### Work required
Transcribe the entire listing exactly as it appears.

Segment Start: Task data

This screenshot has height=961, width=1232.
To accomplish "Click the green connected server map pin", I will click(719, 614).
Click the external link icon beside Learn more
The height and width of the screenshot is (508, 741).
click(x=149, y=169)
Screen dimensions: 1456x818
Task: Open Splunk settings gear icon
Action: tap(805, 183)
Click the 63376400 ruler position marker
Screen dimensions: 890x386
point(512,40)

Segment End: Task data

### Result for this task
This screenshot has height=961, width=1232.
To accomplish "Click the green connected server map pin", I will click(719, 614).
Click the external link icon beside Learn more
The height and width of the screenshot is (508, 741).
click(x=149, y=169)
Screen dimensions: 1456x818
Task: Open Splunk settings gear icon
Action: tap(805, 183)
Click the 63376400 ruler position marker
Screen dimensions: 890x386
point(512,40)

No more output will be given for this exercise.